── EXTRACTED TEXT ──
Reputation: 35
I integrate Apache Lucene into Spring Boot application (this is my first experience) and everything good, but I see a bunch of files - indexes: .cfs .si .cfe; How to combine them and is it necessary to do so, if I plan to reach 1 billion files in the index?
<dependency>
<groupId>org.apache.lucene</groupId>
<artifactId>lucene-core</artifactId>
<version>9.8.0</version>
</dependency>
For add new data to index, I wrote the next simple method:
synchronized public void addToIndex(IndexData data) {
Document doc = setDocument(data.id, data.body, data.coutry);
try {
writer.addDocument(doc);
writer.commit();
writer.maybeMerge();
writer.flush();
doc.clear();
} catch (IOException e)
{ e.printStackTrace();}
}
This method located in the class singleton with configuration for IndexWriter: config.setOpenMode(IndexWriterConfig.OpenMode.CREATE_OR_APPEND);
Is it enough to call "maybeMerge()" for Lucene does merge files itself when it is needed?
Upvotes: 1
Views: 141
Reputation: 22032
Bottom line:
If you are not facing a specific problem, then there is probably nothing you need to change, regarding how segment merges are automatically managed by Lucene.
More notes:
Yes, a Lucene index directory will contain "a bunch of files" - see Apache Lucene - Index File Formats for an overview.
Groups of related files form segments, where:
Each segment is a fully independent index, which could be searched separately.
───
── EXTRACTED MATERIAL ──
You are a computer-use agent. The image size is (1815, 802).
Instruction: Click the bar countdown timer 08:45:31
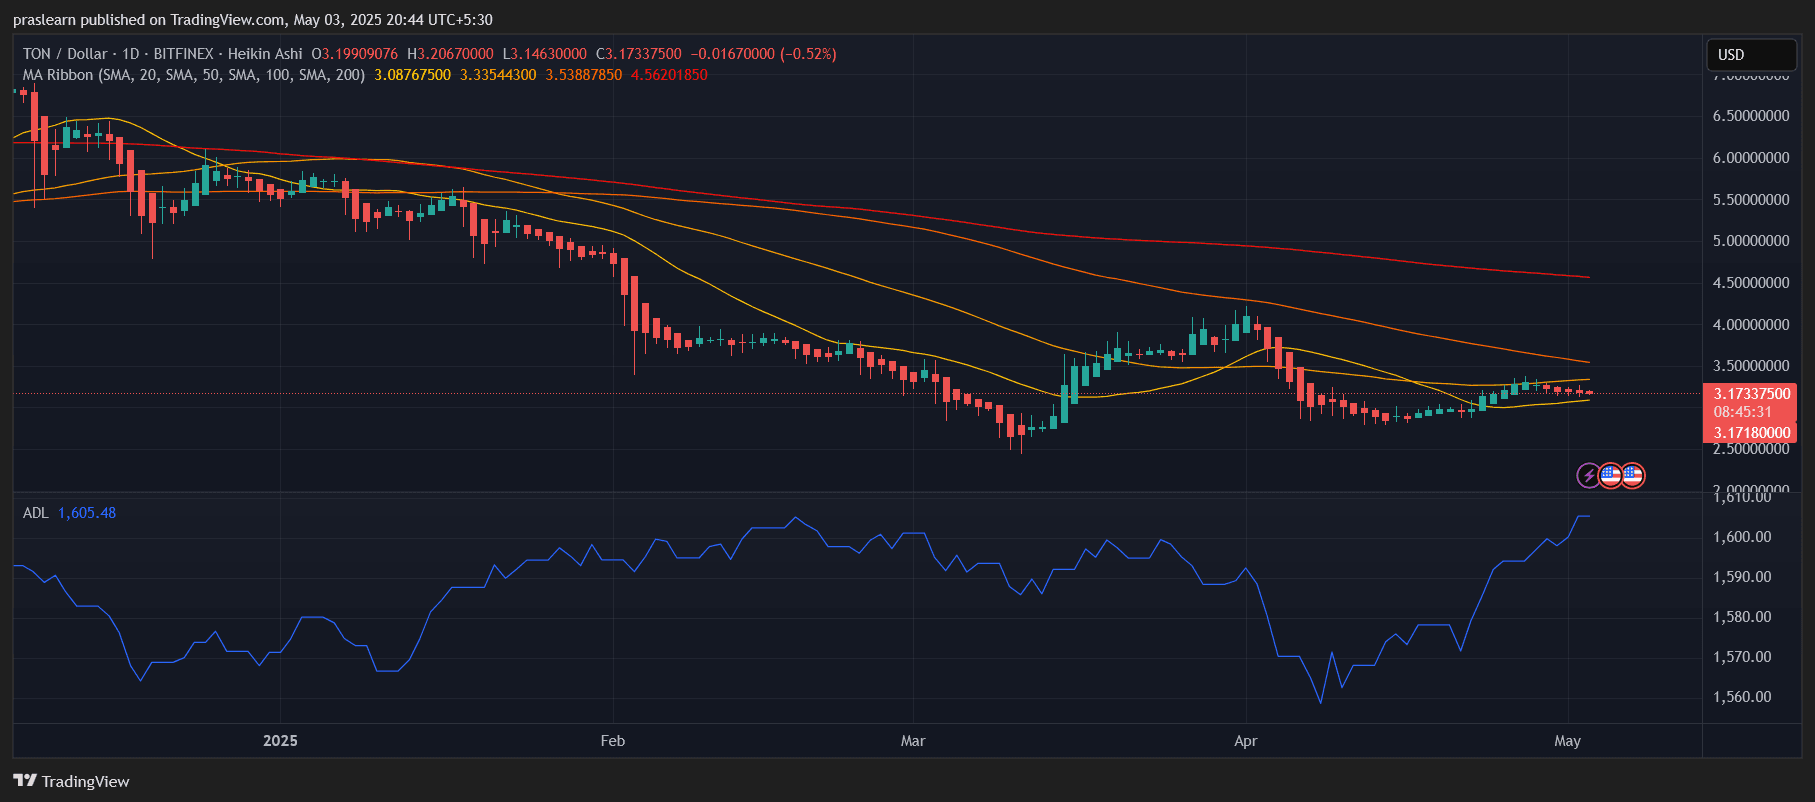[1742, 412]
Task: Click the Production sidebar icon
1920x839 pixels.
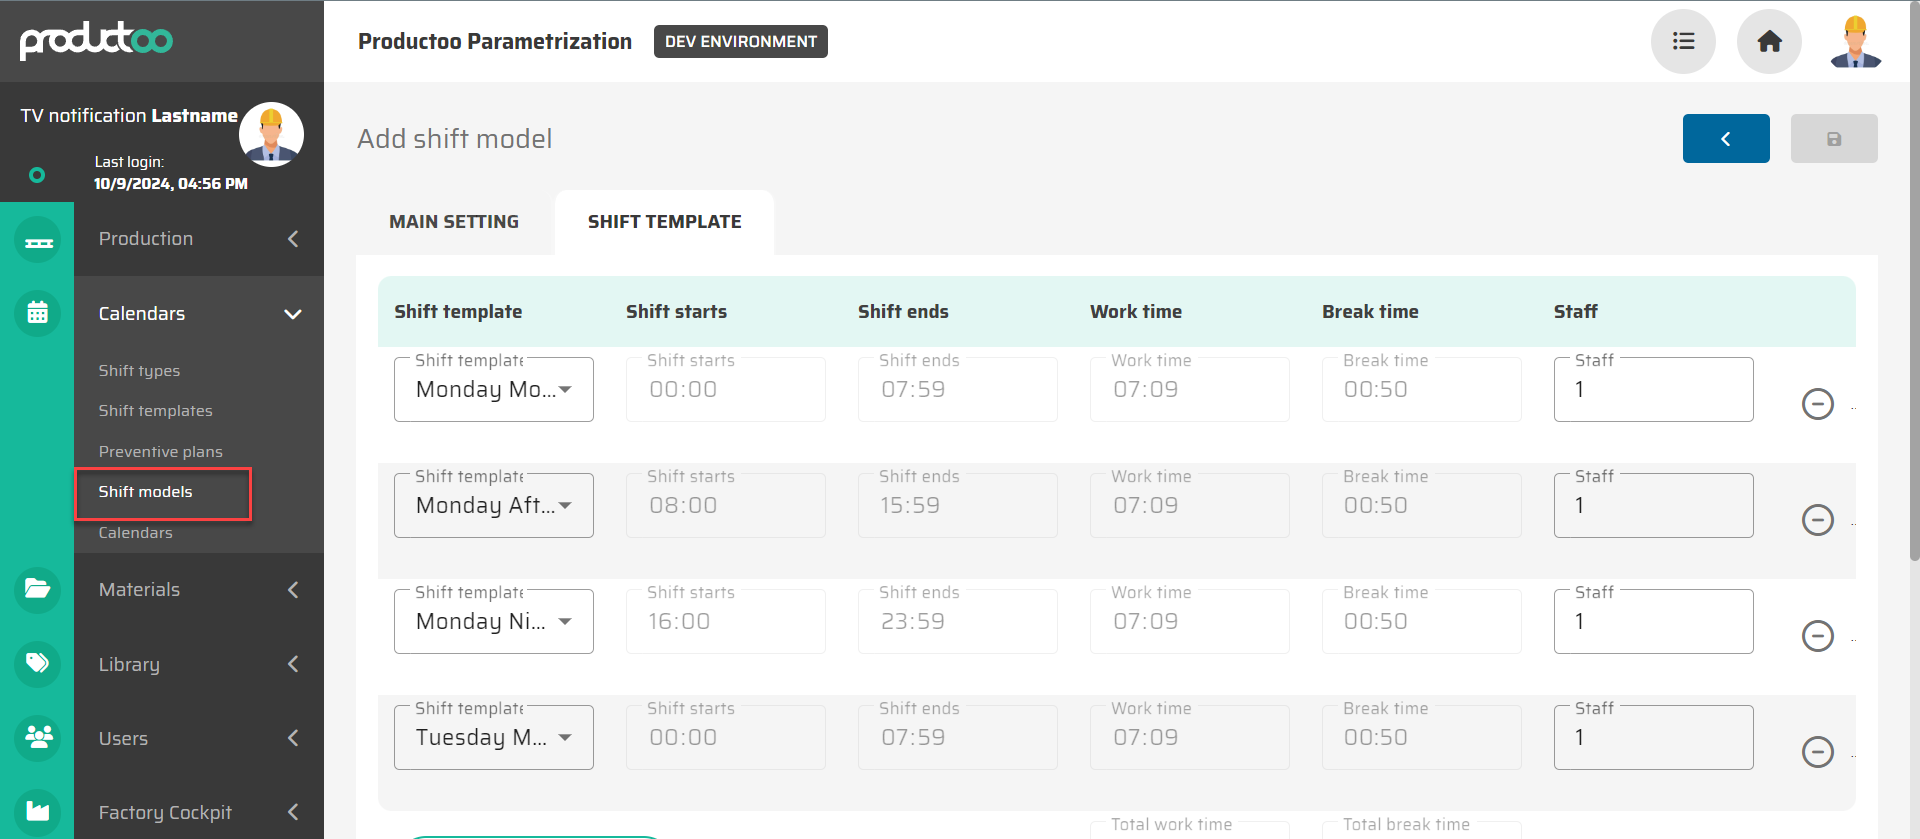Action: point(38,240)
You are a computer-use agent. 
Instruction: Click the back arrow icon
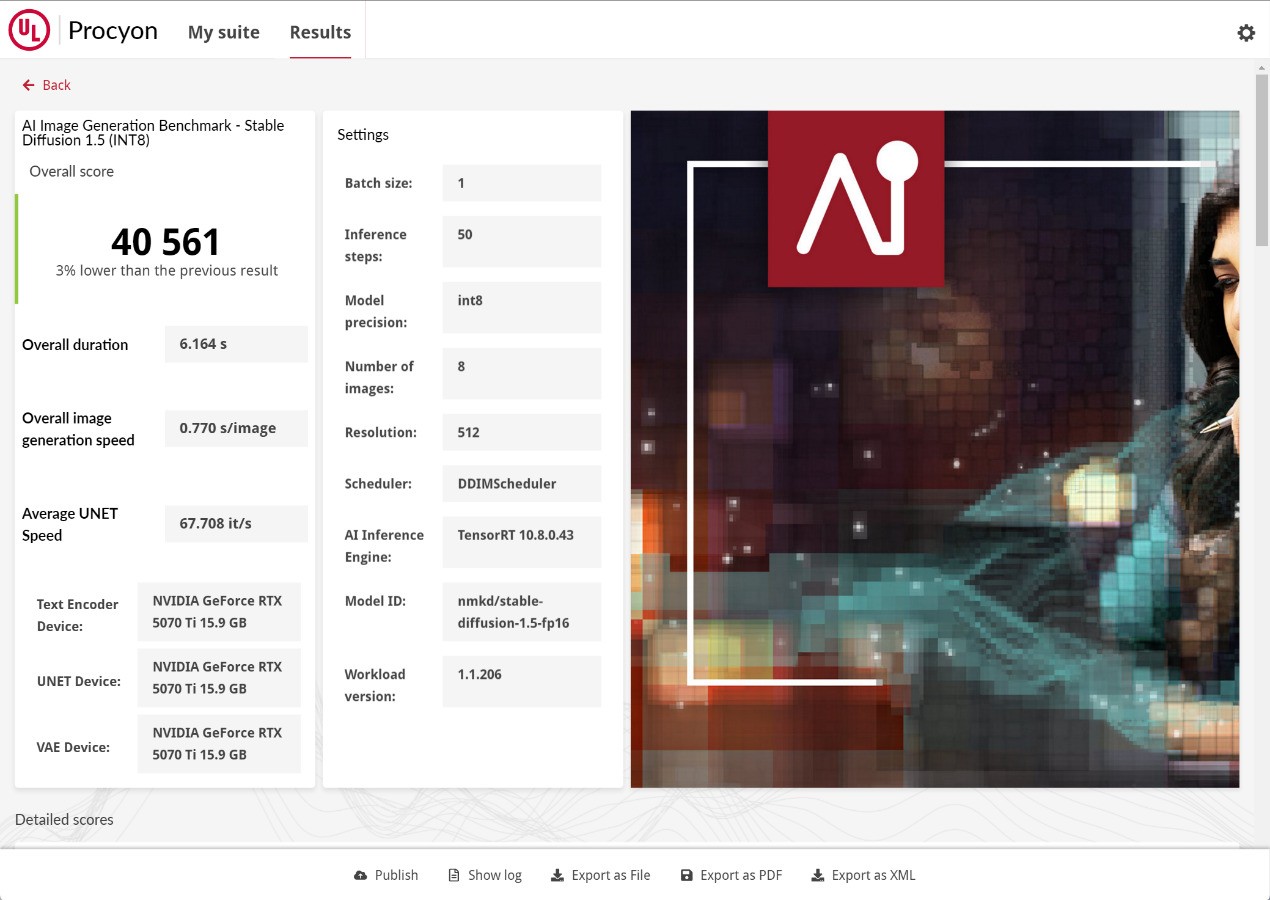click(28, 85)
───
_STATED TASK 1_
Reproduce the part of the Lucene thread starting with "Reputation: 35" and going on through "in the index?".
_STATED TASK 2_
Condense the paragraph of the Lucene thread that begins "I integrate Apache Lucene into Spring Boot application" into a short bulleted list that keeps its main facts.
_STATED TASK 3_
Carry the Lucene thread on from its last sentence.

_RESPONSE 1_
Reputation: 35
I integrate Apache Lucene into Spring Boot application (this is my first experience) and everything good, but I see a bunch of files - indexes: .cfs .si .cfe; How to combine them and is it necessary to do so, if I plan to reach 1 billion files in the index?

_RESPONSE 2_
- Apache Lucene is being integrated into a Spring Boot application for the first time, and it works well.
- Many index files appear: .cfs, .si and .cfe.
- The questions are how to combine them and whether that is necessary, given a plan to reach 1 billion files in the index.

_RESPONSE 3_
Segments (and their related files) are automatically created and merged by Lucene, as it deems necessary/appropriate, as documents are added to (and removed from) the index. You do not need to take any specific action, unless you are facing a specific situation where a manually triggered merge may be beneficial.
There is a performance cost associated with Lucene needing to search across multiple segments; conversely, there is a performance cost associated with performing a merge. My advice: You should assume Lucene knows best, and leave it to manage its segments itself, unless you are certain you have a good reason to do otherwise.
For example, see the JavaDoc for forceMerge()
, where it states:
This is a horribly costly operation, especially when you pass a small maxNumSegments; usually you should only call this if the index is static (will no longer be changed).
For maybeMerge()
, I'd give the same advice as above: leave it to Lucene, unless you have a very specific reason/problem to intervene. I would absolutely not want to call writer.maybeMerge();
a billion times, on the off-chance that a merge may happen a few of those times.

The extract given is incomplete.